MedSwin-7B-KD / README.md

Update README.md

935baa0 verified 2 months ago

7.4 kB

	---
	license: apache-2.0
	datasets:
	- qiaojin/PubMedQA
	- MedAI-COS30018/PubMedQA-map
	- MedAI-COS30018/PubmedQA-u
	- MedAI-COS30018/PubMedQA-l
	- MedAI-COS30018/HealthCareMagic
	- MedAI-COS30018/iCliniq
	language:
	- en
	base_model:
	- medalpaca/medalpaca-7b
	- google/medgemma-27b-it
	pipeline_tag: question-answering
	metrics:
	- bertscore: 0.8441
	tags:
	- medical
	- knowledge-distillation
	---

	# Model Card

	## Model Description

	MedSwin-7B-KD is a high-performance 7B parameter language model for medical question-answering and clinical reasoning. It was created by applying a novel Dual-Phase Knowledge Distillation (KD) pipeline to the `medalpaca/medalpaca-7b` base model. Unlike its SFT predecessor, this model leverages the superior knowledge and reasoning capabilities of the larger `google/medgemma-27b-it` model as a "teacher" to guide the training of the smaller, more efficient "student" model. This results in a compact model that captures the clinical acumen of a much larger counterpart.
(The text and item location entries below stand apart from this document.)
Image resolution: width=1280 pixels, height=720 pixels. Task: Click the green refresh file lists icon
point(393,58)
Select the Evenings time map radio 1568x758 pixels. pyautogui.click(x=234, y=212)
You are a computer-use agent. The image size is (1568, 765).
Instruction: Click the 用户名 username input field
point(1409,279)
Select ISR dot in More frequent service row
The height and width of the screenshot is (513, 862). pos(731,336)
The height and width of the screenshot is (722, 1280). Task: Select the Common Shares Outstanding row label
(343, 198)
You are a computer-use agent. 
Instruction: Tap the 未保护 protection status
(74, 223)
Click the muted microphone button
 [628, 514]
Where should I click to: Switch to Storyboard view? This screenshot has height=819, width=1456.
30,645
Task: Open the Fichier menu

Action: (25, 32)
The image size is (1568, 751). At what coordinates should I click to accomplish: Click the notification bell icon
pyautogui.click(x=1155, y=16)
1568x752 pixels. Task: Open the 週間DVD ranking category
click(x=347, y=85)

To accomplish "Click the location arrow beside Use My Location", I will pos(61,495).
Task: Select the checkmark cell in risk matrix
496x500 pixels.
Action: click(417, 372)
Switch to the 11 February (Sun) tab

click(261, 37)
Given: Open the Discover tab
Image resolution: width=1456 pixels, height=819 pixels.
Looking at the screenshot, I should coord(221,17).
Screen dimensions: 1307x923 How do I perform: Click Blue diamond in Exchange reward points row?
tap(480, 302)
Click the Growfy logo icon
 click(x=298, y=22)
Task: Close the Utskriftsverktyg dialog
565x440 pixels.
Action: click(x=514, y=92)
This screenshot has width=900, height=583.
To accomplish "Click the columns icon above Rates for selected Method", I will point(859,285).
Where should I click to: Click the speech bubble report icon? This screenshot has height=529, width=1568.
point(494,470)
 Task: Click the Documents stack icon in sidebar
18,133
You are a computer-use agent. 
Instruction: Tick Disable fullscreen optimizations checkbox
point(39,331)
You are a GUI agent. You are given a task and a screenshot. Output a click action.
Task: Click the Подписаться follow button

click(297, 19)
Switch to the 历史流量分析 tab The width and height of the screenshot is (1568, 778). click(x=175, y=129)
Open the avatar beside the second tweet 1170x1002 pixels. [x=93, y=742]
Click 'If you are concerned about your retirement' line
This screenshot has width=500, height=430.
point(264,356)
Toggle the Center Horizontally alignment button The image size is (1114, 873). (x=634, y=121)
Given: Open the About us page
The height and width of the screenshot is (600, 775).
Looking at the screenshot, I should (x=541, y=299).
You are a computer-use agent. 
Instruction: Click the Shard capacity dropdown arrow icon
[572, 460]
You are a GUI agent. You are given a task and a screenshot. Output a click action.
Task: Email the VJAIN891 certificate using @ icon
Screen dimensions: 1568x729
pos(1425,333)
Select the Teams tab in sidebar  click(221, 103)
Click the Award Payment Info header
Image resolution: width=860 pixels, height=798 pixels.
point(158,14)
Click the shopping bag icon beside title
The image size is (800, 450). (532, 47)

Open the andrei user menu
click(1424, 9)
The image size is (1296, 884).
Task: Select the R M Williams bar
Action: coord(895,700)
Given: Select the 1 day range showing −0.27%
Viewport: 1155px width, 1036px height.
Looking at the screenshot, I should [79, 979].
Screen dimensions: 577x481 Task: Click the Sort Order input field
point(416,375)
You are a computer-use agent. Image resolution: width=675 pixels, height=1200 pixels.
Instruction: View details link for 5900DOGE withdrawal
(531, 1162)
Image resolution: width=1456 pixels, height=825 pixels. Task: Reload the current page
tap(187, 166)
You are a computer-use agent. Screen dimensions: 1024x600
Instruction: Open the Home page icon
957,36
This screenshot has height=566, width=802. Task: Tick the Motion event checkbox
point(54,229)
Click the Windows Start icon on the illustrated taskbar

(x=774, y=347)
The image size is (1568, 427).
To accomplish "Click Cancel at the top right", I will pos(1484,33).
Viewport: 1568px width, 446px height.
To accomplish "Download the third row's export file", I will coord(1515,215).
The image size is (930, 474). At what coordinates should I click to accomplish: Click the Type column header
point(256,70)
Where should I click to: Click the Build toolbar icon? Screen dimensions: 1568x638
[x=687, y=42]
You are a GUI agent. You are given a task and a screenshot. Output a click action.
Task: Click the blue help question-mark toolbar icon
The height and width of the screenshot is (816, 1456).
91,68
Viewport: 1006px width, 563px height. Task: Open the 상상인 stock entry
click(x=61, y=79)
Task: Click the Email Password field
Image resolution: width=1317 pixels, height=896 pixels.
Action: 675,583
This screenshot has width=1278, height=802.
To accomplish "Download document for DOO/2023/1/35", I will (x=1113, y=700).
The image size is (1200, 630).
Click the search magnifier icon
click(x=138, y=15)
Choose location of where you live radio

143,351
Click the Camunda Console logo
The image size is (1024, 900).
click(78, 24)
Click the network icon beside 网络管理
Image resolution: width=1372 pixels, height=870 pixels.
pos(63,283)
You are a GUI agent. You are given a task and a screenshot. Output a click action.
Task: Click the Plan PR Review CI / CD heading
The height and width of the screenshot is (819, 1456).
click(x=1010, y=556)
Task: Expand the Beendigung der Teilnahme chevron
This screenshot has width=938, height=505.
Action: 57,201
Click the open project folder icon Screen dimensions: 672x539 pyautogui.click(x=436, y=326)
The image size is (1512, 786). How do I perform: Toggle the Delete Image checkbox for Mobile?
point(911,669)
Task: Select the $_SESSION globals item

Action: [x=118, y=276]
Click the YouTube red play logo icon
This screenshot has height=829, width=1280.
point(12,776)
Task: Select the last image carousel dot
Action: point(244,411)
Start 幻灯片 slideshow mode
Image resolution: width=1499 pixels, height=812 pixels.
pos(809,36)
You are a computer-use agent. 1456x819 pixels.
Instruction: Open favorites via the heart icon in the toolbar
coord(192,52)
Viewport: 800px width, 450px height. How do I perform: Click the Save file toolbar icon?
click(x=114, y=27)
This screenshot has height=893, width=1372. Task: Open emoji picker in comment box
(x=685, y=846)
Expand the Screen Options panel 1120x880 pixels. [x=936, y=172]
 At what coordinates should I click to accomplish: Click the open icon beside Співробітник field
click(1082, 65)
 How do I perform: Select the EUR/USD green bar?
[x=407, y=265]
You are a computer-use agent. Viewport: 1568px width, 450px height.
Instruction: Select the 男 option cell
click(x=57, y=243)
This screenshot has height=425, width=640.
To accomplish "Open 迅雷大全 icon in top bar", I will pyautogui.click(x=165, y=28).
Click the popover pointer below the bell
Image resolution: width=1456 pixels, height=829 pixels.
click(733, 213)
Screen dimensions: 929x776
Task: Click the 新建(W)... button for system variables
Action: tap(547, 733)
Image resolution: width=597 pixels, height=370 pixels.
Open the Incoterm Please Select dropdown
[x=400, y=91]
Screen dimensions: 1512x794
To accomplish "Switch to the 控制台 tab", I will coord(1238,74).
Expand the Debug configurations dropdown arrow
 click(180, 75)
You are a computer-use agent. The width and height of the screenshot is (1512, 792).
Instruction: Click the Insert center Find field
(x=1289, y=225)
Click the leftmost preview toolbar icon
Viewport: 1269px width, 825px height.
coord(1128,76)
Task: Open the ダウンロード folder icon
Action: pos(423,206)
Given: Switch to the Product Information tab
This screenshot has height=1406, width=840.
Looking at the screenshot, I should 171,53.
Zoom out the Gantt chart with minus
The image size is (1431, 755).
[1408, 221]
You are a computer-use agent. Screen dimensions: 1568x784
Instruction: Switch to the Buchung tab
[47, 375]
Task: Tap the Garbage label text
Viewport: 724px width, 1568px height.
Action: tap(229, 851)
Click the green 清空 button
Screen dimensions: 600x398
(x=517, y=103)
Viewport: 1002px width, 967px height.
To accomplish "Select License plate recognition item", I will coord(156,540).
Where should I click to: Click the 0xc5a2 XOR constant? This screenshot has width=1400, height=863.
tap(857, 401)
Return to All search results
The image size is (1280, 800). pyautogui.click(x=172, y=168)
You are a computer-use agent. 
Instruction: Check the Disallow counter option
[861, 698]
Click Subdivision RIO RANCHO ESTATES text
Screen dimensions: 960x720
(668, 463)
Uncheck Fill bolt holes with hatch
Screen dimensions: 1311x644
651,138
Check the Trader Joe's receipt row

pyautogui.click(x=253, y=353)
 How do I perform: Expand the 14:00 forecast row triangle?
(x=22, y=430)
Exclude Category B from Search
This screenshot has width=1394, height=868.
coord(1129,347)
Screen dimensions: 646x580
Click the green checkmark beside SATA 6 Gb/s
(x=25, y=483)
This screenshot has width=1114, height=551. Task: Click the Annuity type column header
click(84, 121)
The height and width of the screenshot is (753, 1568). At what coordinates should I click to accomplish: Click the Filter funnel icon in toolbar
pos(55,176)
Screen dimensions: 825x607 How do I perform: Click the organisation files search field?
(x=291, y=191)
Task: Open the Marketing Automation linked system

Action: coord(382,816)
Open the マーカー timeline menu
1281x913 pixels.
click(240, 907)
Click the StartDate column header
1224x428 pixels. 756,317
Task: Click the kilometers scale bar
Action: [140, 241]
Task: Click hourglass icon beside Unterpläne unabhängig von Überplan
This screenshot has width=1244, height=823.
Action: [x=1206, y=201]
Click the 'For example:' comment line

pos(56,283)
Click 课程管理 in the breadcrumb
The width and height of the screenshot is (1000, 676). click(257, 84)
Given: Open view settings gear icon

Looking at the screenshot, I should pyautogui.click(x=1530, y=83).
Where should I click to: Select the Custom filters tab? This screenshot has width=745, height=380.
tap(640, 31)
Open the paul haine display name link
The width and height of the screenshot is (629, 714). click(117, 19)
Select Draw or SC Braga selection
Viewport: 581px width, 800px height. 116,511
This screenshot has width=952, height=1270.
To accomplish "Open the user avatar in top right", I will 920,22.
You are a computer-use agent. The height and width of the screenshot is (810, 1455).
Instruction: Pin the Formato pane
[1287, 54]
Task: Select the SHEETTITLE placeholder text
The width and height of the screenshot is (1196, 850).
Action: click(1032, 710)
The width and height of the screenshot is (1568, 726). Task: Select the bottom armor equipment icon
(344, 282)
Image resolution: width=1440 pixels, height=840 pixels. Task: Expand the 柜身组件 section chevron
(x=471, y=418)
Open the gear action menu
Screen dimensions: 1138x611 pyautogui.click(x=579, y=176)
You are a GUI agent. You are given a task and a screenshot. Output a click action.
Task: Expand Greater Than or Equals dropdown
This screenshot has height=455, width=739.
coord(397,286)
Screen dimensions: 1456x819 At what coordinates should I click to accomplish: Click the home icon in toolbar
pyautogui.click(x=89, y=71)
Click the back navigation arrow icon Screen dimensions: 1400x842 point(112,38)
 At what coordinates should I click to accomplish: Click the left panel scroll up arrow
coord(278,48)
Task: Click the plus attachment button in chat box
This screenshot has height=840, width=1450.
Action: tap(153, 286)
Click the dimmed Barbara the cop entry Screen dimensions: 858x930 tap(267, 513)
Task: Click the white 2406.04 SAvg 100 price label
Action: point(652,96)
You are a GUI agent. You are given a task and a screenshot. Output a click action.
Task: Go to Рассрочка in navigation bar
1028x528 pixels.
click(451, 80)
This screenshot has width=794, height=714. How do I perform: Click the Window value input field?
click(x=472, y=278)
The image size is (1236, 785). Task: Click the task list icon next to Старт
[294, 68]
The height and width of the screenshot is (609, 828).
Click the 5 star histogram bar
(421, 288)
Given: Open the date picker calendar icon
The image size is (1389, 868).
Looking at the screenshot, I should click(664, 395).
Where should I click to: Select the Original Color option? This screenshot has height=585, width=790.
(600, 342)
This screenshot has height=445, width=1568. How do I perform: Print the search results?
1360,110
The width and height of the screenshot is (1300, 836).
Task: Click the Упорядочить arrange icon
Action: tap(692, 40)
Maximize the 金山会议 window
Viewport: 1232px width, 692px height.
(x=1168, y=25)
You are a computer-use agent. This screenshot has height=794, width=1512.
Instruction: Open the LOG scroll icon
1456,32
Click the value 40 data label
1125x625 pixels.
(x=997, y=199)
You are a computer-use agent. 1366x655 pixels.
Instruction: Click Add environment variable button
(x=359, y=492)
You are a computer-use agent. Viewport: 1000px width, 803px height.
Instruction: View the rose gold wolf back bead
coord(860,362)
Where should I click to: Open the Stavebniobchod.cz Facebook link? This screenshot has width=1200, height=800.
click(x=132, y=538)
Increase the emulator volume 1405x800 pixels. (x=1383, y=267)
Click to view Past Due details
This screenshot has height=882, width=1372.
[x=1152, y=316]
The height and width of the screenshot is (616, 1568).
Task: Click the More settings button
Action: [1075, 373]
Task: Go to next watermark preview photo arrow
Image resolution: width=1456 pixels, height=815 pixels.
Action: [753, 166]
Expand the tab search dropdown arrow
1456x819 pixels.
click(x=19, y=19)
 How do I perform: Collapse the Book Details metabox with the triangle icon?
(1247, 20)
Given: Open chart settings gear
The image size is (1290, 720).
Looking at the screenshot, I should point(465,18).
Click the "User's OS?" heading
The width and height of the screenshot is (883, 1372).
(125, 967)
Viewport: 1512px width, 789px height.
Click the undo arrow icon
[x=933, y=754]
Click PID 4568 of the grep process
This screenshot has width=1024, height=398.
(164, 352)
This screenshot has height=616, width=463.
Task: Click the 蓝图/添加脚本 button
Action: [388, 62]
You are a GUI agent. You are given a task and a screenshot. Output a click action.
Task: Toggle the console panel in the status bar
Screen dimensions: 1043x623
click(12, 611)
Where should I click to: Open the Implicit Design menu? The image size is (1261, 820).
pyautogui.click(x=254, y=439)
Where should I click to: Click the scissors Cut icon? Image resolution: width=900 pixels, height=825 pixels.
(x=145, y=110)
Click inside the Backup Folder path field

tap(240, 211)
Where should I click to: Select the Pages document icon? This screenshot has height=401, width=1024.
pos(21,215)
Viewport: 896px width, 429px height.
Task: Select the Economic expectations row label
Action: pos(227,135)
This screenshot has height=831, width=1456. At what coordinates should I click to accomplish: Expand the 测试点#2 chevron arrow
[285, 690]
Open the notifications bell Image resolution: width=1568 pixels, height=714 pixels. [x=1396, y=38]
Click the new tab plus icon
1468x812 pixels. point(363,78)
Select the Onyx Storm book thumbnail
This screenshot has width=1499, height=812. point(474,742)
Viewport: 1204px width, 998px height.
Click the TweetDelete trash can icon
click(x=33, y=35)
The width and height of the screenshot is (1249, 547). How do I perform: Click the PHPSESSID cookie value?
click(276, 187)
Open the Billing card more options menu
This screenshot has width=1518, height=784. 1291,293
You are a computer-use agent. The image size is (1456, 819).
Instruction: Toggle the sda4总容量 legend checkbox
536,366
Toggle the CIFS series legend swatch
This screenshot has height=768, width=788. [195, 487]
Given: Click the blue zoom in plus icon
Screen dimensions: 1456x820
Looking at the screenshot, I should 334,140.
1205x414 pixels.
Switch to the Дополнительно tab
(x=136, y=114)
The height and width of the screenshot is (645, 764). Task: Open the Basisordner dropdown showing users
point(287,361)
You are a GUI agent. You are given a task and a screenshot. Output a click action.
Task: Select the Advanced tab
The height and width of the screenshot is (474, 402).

	- Developed by: Medical Swinburne University of Technology AI Team
	- Funded by: [Swinburne University of Technology](https://www.swinburne.edu.au)
	- Base Model (Student): [medalpaca/medalpaca-7b](https://huggingface.co/medalpaca/medalpaca-7b)
	- Teacher Model: [google/medgemma-27b-it](https://huggingface.co/google/medgemma-27b-it)
	- Language(s): English
	- License: Apache 2.0

	### Intended Use

	This model is intended for research purposes in the following domains:
	* AI-assisted medicine and clinical decision support research.
	* Biomedical natural language processing (NLP).
	* Exploration of efficient knowledge distillation and model compression in specialized domains.
	* Generating high-quality, clinically-grounded synthetic data.

	## Training Data

	The model was trained on the same curated and augmented collection of medical QA datasets as the SFT version, but the target outputs were generated by the teacher model.
	- PubMedQA: Original and processed (map, u, l) variants for factoid and research-oriented questions.
	- HealthCareMagic & iCliniq: Real-world patient-doctor interactions from online portals.

	### Data Curation & Knowledge Distillation Pipeline

	The training pipeline was fundamentally redesigned to center on knowledge distillation, moving beyond simple paraphrasing to focus on transferring deep reasoning patterns.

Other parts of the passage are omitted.